Tre Robinson is a development automation engineer. It’s the kind of title he never thought he would have. But thanks to some eye-opening STEM programs in high school, the opportunity to complete an associate degree in record time, and some serious drive, Tre has turned his passion into his profession at Salesforce.
Part of that passion is making sure kids from underrepresented backgrounds have the chance to discover the world of technology, to imagine themselves in it, and to get there.
Tre shares his story.
you’d said to me 10 years ago that I’d be working in IT for a company like Salesforce, there’s no way I would have believed you. As a kid, it just didn’t occur to me that someone like me could do a job like this. I didn’t have the financial resources to purchase my own tech or know anyone working in the industry. But thanks to some STEM programs at school, my eyes really opened up to the world of technology and the idea that there could be a place for me in it. When I finally got my own PC, which wasn’t until after my senior year, it was like I’d found my calling. I’ve been tinkering and innovating with technology ever since!
Part of what drives me today is that I never want a kid to feel like that world is closed off to them just because of their economic background. My way of saying ‘thank you’ for the opportunities I had is to make sure kids like me get the same chances to have their world opened up.
I graduated from Arsenal Technical High School in Indianapolis in 2011 and went straight on to Ivy Tech Community College. I was part of the ASAP program which was basically a trial program to see if inner-city youth could get through an associate degree of applied science in under a year. I was raising my little brother at the time and needed to get working as soon as possible. I just wasn’t in the position to take on two or four years of study.
To my amazement, I did it — a two-year degree in 10 months. It was a huge boost, not just to my morale, but to the way I approached challenges in life. Having conquered that, I knew that it was possible to achieve even the most daunting of goals.
I started working immediately for a local company, mostly in their call center. But they needed someone onsite for IT support, so I became the IT department for 650 employees. I worked there for five years.
Don’t Know the Answer? Welcome to the Club!
I didn’t know a whole lot about the Salesforce culture before I started working here, apart from the fact that the people I’d met who worked at Salesforce were working on some cool projects. But what really intrigued me was that they seemed to have such a positive attitude about themselves and each other. It was all about uplifting and empowering each other.
I was pretty intimidated when I started. I felt self-conscious — I didn’t feel like I had the impressive qualifications my colleagues had. Was I going to be able to perform at the same level as them? What if I didn’t know what I was doing? What if I didn’t have the answers?

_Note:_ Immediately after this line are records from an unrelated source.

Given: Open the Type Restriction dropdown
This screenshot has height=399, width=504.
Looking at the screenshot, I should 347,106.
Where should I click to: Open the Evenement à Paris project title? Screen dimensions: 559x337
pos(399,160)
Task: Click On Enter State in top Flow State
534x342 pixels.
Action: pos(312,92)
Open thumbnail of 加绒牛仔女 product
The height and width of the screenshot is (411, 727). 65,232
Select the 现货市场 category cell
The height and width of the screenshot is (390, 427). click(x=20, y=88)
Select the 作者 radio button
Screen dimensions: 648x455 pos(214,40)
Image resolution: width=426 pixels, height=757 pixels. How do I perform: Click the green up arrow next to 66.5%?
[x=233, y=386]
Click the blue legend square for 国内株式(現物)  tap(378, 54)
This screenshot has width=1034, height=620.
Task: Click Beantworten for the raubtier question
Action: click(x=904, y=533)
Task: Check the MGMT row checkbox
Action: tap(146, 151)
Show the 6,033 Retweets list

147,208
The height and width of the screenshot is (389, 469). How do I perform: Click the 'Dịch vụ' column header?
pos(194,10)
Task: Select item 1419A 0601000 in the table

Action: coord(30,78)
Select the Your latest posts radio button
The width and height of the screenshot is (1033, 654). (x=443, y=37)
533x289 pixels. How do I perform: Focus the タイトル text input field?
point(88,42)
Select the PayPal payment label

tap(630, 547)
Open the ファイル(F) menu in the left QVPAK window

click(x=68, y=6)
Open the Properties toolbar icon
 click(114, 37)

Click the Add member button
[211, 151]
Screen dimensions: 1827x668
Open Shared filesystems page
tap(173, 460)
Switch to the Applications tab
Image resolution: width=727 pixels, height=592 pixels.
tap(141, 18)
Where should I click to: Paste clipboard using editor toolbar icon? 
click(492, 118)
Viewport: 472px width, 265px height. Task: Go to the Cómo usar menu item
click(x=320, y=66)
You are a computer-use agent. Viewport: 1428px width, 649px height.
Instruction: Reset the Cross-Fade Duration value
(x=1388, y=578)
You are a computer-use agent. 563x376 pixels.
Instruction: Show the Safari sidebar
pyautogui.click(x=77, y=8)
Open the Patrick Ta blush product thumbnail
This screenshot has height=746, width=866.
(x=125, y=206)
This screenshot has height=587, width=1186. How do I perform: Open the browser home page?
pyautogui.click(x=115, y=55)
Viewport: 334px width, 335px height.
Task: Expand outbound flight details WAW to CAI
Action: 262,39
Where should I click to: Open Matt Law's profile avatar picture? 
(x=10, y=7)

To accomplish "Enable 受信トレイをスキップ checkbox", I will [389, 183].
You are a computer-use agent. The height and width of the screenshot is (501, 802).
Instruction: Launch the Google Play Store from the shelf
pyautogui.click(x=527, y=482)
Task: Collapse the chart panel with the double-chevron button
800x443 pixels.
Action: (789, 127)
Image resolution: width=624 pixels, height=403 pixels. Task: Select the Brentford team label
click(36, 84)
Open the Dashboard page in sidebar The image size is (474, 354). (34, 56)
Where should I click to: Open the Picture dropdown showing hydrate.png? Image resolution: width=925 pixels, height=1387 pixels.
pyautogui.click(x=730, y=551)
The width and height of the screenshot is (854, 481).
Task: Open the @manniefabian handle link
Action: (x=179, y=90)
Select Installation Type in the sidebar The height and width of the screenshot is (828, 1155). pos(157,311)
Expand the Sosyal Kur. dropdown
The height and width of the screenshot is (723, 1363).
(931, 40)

But what I’ve discovered in the two and a half years I’ve worked at Salesforce is that not always having the answers is kind of the point! We are all working it out together. That’s what problem-solving is: finding the answers. And so asking questions is essential. It’s not weak — it’s smart.
Sometimes I have to still remind myself of that. Just the other day, for example, I’d spent about five hours looking into something and, the more I looked, the more complicated it got. So finally, I reviewed our company’s interactive org chart and found someone with a title that I thought was relevant to what I was trying to resolve. I asked for help, and was given two steps that helped me figure out the problem in less than 45 seconds. I just had to laugh! I mean, here I am working with some of the best minds and expertise in the business — you just have to remember to reach out and ask.
It works the other way too. I love the feeling of being able to help someone with a problem they’re having. I’ll reach out to someone who is looking a bit stressed out and see if there’s something I can offer. That’s how it works at Salesforce — we are in it together. The attitude here is less “Here’s your task, get it done,” and more “Here’s a puzzle, who wants to have a go at solving it?”
Lighting the Spark
One of the other aspects of the Salesforce culture that really matters to me is the focus on contributing to the community. After all, it’s largely thanks to community programs that I’m here today, so I’ll take any opportunity I can to give back.
A big highlight for me was helping out Code Black Indy and 100 Black Men of Indianapolis last summer — both are great organizations that work to develop tech and leadership skills in young Black people, while mentoring and role modeling. When I was helping out those organizations, we went to a school that Salesforce had partnered with to help teach fourth and fifth graders some basic robotics.
At first, you could tell the kids were thinking, “Why are we stuck in class on a summer’s day?” And fair enough. I remember that feeling. You’re just looking out the window thinking of all the other stuff you could be doing.
But then we got to the part where they had to put a couple of pieces together themselves, plug in some wires, make sure the circuitry was right. And when they flipped the switch and the robot started working? Well, it just blew their minds. In that moment I saw a spark ignite and I knew we had them. Everyone was engaged, talking, collaborating, wanting to try it for themselves. Many of these kids never had their own computer or even internet access at home so showing them what was possible was amazing.
I remember that feeling of excitement, of a world opening up before my eyes. Salesforce empowers me to make that happen for other kids and that is something I’m grateful for and excited about every day.
And every day I’m still excited that this is my world now — I build the highway the developers get on to drive their code to customers.